Hello Dave,
Thanks for your observations.
From: Dave Anderson <anderson(a)redhat.com>
Subject: Re: [ANNOUNCE][RFC] gcore extension module: user-mode process core dump
Date: Mon, 24 Jan 2011 14:27:39 -0500 (EST)
----- Original Message -----
> gcore extension module provides a means to create ELF core dump for
> user-mode process that is contained within crash kernel dump. I design
> this to behave as kernel's ELF core dumper.
>
> For previous discussion, see:
>
https://www.redhat.com/archives/crash-utility/2010-August/msg00001.html
A few observations...
I'll fix unwind_x86_64.h to prevent this build warning:
# make extensions
...
gcc -Wall -I.. -I./libgcore -fPIC -DX86_64 -c -o libgcore/gcore_x86.o
libgcore/gcore_x86.c
In file included from libgcore/gcore_x86.c:19:
../unwind_x86_64.h:61:1: warning: "offsetof" redefined
In file included from libgcore/gcore_x86.c:17:
../defs.h:60:1: warning: this is the location of the previous definition
...
The warning is caused by IO_BITMAP_OFFSET that is defined but unused
in gcore_x86.c. So, it seems to me that part to be fixed is
gcore_x86.c, not unwind_x86_64.h.
But the gcore.mk file should gracefully fail to build on
non-supported
architectures. It ends up spewing ~200 lines of error messages when
attempted, for example, on a ppc64 machine:
Yes, I know it behaves like this if we make it run on unsupported
architectures. I'd understood it was implicitly permitted by looking
at similar build error of sial. But if it's wrong in fact, I'll make
it buildable on unsupported architectures.

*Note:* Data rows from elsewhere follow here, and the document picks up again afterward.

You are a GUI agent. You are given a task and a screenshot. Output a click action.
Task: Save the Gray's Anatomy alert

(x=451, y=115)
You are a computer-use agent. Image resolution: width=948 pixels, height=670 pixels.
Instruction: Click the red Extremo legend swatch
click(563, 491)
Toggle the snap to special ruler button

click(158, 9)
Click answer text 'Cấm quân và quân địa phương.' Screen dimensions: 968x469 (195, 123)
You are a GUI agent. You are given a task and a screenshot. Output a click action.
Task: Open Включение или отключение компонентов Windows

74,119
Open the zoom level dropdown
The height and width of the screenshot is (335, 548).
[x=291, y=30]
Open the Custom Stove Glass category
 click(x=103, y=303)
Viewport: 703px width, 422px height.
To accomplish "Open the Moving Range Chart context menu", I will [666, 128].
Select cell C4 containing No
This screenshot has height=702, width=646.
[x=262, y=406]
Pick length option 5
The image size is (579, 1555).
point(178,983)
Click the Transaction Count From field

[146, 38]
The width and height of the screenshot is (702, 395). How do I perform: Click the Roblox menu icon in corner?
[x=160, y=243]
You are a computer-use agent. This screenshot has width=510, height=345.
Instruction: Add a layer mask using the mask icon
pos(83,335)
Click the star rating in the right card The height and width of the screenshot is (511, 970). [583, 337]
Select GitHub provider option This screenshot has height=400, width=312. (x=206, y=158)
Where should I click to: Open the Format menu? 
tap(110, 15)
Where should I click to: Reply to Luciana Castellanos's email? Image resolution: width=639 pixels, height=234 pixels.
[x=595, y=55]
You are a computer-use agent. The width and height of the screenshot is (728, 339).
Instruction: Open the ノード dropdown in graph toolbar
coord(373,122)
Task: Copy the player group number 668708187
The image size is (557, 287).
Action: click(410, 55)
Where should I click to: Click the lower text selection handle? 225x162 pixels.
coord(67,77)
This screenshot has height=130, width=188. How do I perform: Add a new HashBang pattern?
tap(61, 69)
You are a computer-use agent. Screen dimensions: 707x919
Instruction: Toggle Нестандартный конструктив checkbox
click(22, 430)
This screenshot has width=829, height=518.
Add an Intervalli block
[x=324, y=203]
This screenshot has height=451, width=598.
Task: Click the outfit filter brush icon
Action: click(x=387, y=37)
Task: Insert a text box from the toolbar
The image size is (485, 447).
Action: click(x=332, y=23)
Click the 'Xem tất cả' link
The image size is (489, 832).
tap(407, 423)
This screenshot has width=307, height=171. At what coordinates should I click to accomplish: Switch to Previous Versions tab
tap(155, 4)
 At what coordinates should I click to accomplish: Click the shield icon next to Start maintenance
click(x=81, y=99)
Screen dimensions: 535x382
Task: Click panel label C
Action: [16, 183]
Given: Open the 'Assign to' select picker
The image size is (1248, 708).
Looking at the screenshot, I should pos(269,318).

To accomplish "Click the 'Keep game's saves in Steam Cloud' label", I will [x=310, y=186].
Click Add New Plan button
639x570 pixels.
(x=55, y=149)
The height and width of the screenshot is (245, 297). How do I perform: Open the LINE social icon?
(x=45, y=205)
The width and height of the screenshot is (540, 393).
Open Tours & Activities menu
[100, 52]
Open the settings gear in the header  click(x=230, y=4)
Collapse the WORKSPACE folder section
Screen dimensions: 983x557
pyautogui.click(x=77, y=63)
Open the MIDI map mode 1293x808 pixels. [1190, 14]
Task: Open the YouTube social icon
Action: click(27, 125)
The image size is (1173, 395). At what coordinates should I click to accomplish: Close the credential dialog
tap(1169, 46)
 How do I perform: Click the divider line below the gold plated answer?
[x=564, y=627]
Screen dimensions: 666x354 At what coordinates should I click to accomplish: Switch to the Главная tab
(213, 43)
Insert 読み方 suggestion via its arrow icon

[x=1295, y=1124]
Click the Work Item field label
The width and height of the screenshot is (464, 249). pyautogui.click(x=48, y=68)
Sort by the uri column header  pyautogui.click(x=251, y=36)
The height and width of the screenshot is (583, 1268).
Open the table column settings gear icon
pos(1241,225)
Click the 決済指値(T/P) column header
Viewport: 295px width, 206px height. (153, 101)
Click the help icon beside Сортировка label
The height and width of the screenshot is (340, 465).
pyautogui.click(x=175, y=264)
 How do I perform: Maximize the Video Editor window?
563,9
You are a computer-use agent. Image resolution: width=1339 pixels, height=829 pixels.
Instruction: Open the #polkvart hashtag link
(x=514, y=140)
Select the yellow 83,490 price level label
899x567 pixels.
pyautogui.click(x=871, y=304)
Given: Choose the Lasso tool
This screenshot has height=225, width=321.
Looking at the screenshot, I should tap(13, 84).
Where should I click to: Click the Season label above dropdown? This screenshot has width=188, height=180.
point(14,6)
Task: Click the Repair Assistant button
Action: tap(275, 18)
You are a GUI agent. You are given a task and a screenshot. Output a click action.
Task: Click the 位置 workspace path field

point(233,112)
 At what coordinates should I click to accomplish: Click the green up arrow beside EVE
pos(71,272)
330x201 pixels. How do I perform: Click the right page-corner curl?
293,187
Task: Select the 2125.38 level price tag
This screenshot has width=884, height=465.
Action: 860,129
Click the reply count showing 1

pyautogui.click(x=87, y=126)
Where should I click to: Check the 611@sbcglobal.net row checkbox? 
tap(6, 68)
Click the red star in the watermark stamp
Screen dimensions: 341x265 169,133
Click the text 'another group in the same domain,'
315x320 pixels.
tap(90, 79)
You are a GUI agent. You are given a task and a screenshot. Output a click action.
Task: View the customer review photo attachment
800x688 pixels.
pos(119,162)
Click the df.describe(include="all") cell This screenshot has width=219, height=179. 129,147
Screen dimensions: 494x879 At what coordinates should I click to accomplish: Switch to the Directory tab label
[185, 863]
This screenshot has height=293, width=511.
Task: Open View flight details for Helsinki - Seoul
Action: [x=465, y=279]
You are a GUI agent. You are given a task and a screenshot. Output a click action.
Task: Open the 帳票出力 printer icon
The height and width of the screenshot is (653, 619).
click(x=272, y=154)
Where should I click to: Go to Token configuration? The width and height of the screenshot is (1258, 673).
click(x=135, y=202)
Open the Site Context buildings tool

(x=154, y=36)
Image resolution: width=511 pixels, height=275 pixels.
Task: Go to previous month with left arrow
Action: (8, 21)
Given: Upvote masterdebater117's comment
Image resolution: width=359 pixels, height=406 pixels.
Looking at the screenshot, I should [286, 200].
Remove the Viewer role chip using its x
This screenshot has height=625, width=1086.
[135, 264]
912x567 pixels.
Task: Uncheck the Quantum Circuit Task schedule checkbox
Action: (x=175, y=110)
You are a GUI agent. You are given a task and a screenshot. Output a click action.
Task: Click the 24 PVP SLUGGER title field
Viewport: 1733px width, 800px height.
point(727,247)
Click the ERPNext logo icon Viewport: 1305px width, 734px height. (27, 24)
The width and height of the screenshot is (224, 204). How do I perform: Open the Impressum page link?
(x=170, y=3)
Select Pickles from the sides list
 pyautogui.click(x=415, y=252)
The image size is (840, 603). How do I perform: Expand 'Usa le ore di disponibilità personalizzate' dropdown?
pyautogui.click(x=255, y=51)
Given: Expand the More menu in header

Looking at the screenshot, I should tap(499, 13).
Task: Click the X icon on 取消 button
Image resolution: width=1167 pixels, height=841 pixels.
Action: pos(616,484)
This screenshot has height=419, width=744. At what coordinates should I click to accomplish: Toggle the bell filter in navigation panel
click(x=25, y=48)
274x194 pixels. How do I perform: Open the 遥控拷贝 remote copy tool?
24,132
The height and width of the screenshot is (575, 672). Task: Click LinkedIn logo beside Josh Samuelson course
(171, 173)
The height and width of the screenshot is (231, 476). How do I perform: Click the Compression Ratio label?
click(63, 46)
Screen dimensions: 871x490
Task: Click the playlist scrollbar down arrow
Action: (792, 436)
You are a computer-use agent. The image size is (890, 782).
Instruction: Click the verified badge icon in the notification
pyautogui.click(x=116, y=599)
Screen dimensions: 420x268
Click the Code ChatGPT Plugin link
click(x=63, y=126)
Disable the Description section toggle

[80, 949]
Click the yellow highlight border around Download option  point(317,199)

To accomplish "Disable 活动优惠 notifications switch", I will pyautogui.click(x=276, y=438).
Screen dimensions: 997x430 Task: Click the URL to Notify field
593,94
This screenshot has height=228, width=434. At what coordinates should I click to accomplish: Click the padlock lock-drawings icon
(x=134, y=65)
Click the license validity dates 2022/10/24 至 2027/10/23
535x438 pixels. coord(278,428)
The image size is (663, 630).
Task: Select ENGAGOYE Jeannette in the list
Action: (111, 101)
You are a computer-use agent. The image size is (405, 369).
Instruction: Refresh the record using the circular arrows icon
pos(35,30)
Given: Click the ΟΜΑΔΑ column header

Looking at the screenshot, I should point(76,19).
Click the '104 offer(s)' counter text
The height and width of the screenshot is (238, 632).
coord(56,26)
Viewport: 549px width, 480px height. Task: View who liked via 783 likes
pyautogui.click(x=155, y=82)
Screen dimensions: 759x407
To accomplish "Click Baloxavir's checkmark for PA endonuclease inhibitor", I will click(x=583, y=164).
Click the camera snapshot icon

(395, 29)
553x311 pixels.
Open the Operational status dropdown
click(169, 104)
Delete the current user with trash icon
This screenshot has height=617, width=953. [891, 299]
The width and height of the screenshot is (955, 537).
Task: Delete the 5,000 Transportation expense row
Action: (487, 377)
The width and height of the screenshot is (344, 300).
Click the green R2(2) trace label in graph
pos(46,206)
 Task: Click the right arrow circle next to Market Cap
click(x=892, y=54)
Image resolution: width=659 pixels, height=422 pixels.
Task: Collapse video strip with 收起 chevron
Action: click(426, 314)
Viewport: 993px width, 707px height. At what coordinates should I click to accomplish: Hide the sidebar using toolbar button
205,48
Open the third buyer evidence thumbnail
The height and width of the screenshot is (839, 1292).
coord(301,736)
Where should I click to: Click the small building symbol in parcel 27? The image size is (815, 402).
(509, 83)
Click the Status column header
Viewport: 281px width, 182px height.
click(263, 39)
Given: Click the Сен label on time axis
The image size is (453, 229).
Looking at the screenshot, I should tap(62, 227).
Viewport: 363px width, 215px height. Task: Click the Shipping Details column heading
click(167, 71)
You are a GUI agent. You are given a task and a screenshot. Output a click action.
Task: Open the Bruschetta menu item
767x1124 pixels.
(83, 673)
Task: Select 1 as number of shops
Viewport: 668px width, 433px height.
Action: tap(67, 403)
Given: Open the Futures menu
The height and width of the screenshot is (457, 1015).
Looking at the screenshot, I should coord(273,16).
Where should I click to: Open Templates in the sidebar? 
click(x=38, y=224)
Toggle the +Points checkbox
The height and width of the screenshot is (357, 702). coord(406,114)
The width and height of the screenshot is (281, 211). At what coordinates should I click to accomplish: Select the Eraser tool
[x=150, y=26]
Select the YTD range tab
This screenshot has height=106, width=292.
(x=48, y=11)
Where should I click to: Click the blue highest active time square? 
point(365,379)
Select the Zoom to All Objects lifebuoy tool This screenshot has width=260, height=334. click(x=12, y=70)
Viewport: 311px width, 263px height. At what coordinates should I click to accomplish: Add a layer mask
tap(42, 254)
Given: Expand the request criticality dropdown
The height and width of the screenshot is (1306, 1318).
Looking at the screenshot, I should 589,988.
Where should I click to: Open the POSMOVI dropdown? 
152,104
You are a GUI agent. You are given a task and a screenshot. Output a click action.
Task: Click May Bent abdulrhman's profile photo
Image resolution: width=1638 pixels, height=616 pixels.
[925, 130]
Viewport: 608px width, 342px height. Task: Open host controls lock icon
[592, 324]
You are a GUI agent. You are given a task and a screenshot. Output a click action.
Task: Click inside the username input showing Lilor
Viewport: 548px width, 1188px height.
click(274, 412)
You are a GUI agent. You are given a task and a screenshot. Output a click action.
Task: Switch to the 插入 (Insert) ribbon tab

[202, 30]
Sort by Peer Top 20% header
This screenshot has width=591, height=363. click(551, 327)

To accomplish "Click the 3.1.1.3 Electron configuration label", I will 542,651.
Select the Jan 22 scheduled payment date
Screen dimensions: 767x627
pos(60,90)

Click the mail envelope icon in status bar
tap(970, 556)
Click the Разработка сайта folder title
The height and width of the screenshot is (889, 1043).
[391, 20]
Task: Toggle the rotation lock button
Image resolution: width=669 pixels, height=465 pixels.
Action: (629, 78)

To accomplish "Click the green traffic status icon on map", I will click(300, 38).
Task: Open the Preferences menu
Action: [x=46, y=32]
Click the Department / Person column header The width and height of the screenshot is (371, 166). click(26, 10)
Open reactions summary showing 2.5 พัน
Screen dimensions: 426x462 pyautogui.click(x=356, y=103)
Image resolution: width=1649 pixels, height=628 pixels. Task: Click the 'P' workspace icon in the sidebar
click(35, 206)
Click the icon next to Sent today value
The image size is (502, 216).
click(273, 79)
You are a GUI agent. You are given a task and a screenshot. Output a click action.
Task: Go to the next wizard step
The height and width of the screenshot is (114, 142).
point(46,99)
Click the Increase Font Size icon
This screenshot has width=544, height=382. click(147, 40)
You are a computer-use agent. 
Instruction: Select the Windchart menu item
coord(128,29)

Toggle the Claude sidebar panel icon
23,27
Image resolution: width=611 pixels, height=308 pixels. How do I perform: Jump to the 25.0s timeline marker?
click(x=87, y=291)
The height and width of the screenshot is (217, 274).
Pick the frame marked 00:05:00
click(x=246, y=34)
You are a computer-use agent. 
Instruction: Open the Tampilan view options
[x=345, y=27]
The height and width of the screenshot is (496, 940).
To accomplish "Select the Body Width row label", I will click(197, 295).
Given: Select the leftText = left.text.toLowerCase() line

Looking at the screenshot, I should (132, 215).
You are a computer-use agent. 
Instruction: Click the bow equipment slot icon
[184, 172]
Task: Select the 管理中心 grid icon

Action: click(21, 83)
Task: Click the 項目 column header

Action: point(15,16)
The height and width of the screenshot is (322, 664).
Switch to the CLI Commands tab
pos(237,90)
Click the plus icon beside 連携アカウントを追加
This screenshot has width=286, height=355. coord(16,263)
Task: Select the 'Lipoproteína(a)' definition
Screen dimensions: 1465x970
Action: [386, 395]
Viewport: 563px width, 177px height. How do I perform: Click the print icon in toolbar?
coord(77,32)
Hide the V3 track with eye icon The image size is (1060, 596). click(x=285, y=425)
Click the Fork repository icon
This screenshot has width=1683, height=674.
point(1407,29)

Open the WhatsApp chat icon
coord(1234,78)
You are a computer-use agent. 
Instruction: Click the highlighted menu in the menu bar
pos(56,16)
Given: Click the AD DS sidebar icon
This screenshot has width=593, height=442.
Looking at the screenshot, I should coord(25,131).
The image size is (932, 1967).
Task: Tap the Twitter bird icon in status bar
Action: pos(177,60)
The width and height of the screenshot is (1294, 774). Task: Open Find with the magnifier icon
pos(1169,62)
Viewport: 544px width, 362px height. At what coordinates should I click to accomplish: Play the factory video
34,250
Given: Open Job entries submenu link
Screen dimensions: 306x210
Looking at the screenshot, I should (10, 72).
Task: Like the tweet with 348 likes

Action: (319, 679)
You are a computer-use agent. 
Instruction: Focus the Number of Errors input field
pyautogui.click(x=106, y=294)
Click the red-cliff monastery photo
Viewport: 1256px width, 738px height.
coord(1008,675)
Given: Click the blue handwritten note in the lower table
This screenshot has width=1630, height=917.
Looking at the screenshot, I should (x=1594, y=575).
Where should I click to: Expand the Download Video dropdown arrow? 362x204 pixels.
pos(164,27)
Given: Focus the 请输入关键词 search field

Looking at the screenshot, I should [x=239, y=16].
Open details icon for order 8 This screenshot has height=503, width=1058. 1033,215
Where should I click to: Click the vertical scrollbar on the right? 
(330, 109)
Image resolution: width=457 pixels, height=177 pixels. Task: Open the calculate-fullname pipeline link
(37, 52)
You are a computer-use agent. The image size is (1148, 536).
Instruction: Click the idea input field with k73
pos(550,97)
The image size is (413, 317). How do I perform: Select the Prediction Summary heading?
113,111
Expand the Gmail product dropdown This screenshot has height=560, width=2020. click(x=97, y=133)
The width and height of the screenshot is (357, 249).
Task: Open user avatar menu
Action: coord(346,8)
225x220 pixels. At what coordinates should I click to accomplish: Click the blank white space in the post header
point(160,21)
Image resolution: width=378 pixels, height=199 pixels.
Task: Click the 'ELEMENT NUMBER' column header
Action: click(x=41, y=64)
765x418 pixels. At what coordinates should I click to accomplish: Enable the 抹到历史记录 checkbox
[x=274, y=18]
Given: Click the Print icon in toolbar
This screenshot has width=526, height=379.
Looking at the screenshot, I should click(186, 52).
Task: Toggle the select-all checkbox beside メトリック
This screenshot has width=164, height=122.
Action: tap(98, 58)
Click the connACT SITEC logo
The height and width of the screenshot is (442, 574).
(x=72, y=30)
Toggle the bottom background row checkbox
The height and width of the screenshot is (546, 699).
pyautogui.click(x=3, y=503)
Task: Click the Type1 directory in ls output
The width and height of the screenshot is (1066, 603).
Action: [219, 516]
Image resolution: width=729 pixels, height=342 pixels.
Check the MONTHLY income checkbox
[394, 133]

gcore includes part that can be shared commonly among different
architectures. This is mostly equal to anything but part of collecting
kinds of note information that are inherently architecture speciffic.
I'll fix here so that gcore on unsupported architectures are providing
ELF core only with PT_LOAD sections.
Your documentation implies that the command would only work on
certain kernel versions:
> Compared with the previous version, this release:
> - supports more kernel versions, and
> - collects register values more accurately (but still not perfect).
>
> Support Range
> =============
>
> |----------------+----------------------------------------------|
> | ARCH | X86, X86_64 |
> |----------------+----------------------------------------------|
> | Kernel Version | RHEL4.8, RHEL5.5, RHEL6.0 and Vanilla 2.6.36 |
> |----------------+----------------------------------------------|
But, for example, on a 2.6.34-2.fc14 kernel (presumably unsupported),
it seems to work OK on some tasks, but on others it doesn't work so well.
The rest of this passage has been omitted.